*Problem statement:* Word for word, transcribe all of the records.

+++ Records for the exercise +++

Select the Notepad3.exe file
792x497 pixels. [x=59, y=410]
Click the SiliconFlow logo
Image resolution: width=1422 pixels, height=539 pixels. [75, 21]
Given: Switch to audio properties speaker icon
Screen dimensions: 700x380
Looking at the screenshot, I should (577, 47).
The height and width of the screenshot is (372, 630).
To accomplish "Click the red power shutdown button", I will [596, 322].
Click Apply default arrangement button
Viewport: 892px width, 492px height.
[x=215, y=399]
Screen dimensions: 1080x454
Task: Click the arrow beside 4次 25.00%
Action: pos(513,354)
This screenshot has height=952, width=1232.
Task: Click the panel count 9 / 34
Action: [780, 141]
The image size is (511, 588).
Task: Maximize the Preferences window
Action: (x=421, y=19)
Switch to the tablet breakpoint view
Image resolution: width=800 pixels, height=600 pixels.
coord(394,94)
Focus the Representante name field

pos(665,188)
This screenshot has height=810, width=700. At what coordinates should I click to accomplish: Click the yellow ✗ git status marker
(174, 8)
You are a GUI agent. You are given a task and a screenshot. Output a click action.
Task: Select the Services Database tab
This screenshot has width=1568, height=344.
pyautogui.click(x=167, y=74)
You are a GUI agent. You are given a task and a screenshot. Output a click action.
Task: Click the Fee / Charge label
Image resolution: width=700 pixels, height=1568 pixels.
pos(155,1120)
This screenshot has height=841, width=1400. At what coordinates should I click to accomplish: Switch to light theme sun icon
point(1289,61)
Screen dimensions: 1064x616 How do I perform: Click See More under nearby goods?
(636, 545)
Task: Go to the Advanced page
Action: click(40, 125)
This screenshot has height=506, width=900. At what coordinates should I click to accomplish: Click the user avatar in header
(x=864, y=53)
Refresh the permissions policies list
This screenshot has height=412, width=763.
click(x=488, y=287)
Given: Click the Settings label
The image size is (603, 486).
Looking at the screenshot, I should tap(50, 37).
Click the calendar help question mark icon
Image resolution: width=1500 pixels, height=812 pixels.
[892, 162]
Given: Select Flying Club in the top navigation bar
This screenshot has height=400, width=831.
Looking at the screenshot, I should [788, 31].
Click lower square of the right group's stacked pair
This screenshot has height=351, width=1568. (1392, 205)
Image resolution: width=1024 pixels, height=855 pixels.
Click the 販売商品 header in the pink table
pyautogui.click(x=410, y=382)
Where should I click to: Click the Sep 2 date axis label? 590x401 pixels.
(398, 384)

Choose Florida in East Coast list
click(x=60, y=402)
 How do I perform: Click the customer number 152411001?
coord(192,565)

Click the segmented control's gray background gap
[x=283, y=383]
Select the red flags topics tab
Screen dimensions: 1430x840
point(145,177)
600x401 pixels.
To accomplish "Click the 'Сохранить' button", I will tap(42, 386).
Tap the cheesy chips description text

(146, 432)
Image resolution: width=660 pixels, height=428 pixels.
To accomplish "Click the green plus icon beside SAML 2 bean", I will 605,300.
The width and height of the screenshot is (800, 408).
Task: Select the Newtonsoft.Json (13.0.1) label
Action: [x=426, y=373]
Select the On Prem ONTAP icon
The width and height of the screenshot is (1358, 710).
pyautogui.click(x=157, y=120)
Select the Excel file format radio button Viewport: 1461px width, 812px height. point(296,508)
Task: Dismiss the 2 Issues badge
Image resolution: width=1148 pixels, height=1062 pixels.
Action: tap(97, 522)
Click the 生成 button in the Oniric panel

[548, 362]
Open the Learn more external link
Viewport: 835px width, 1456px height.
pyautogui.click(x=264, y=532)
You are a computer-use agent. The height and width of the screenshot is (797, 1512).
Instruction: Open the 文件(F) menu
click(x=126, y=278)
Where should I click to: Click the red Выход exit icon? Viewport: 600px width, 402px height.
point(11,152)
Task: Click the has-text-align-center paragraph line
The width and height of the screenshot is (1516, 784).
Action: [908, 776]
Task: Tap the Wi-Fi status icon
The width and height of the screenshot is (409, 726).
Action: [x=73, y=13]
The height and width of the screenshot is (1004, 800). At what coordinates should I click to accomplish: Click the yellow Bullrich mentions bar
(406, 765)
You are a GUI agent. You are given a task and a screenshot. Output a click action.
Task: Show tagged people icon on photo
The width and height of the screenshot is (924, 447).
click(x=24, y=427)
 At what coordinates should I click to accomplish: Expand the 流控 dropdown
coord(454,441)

+++

*Response below:*
Select the Notepad3.exe file
792x497 pixels. [x=59, y=410]
Click the SiliconFlow logo
Image resolution: width=1422 pixels, height=539 pixels. [75, 21]
Given: Switch to audio properties speaker icon
Screen dimensions: 700x380
Looking at the screenshot, I should (577, 47).
The height and width of the screenshot is (372, 630).
To accomplish "Click the red power shutdown button", I will [596, 322].
Click Apply default arrangement button
Viewport: 892px width, 492px height.
[x=215, y=399]
Screen dimensions: 1080x454
Task: Click the arrow beside 4次 25.00%
Action: pos(513,354)
This screenshot has height=952, width=1232.
Task: Click the panel count 9 / 34
Action: [780, 141]
The image size is (511, 588).
Task: Maximize the Preferences window
Action: (x=421, y=19)
Switch to the tablet breakpoint view
Image resolution: width=800 pixels, height=600 pixels.
coord(394,94)
Focus the Representante name field

pos(665,188)
This screenshot has height=810, width=700. At what coordinates should I click to accomplish: Click the yellow ✗ git status marker
(174, 8)
You are a GUI agent. You are given a task and a screenshot. Output a click action.
Task: Select the Services Database tab
This screenshot has width=1568, height=344.
pyautogui.click(x=167, y=74)
You are a GUI agent. You are given a task and a screenshot. Output a click action.
Task: Click the Fee / Charge label
Image resolution: width=700 pixels, height=1568 pixels.
pos(155,1120)
This screenshot has height=841, width=1400. At what coordinates should I click to accomplish: Switch to light theme sun icon
point(1289,61)
Screen dimensions: 1064x616 How do I perform: Click See More under nearby goods?
(636, 545)
Task: Go to the Advanced page
Action: click(40, 125)
This screenshot has height=506, width=900. At what coordinates should I click to accomplish: Click the user avatar in header
(x=864, y=53)
Refresh the permissions policies list
This screenshot has height=412, width=763.
click(x=488, y=287)
Given: Click the Settings label
The image size is (603, 486).
Looking at the screenshot, I should tap(50, 37).
Click the calendar help question mark icon
Image resolution: width=1500 pixels, height=812 pixels.
[892, 162]
Given: Select Flying Club in the top navigation bar
This screenshot has height=400, width=831.
Looking at the screenshot, I should [788, 31].
Click lower square of the right group's stacked pair
This screenshot has height=351, width=1568. (1392, 205)
Image resolution: width=1024 pixels, height=855 pixels.
Click the 販売商品 header in the pink table
pyautogui.click(x=410, y=382)
Where should I click to: Click the Sep 2 date axis label? 590x401 pixels.
(398, 384)

Choose Florida in East Coast list
click(x=60, y=402)
 How do I perform: Click the customer number 152411001?
coord(192,565)

Click the segmented control's gray background gap
[x=283, y=383]
Select the red flags topics tab
Screen dimensions: 1430x840
point(145,177)
600x401 pixels.
To accomplish "Click the 'Сохранить' button", I will tap(42, 386).
Tap the cheesy chips description text

(146, 432)
Image resolution: width=660 pixels, height=428 pixels.
To accomplish "Click the green plus icon beside SAML 2 bean", I will 605,300.
The width and height of the screenshot is (800, 408).
Task: Select the Newtonsoft.Json (13.0.1) label
Action: [x=426, y=373]
Select the On Prem ONTAP icon
The width and height of the screenshot is (1358, 710).
pyautogui.click(x=157, y=120)
Select the Excel file format radio button Viewport: 1461px width, 812px height. point(296,508)
Task: Dismiss the 2 Issues badge
Image resolution: width=1148 pixels, height=1062 pixels.
Action: tap(97, 522)
Click the 生成 button in the Oniric panel

[548, 362]
Open the Learn more external link
Viewport: 835px width, 1456px height.
pyautogui.click(x=264, y=532)
You are a computer-use agent. The height and width of the screenshot is (797, 1512).
Instruction: Open the 文件(F) menu
click(x=126, y=278)
Where should I click to: Click the red Выход exit icon? Viewport: 600px width, 402px height.
point(11,152)
Task: Click the has-text-align-center paragraph line
The width and height of the screenshot is (1516, 784).
Action: [908, 776]
Task: Tap the Wi-Fi status icon
The width and height of the screenshot is (409, 726).
Action: [x=73, y=13]
The height and width of the screenshot is (1004, 800). At what coordinates should I click to accomplish: Click the yellow Bullrich mentions bar
(406, 765)
You are a GUI agent. You are given a task and a screenshot. Output a click action.
Task: Show tagged people icon on photo
The width and height of the screenshot is (924, 447).
click(x=24, y=427)
 At what coordinates should I click to accomplish: Expand the 流控 dropdown
coord(454,441)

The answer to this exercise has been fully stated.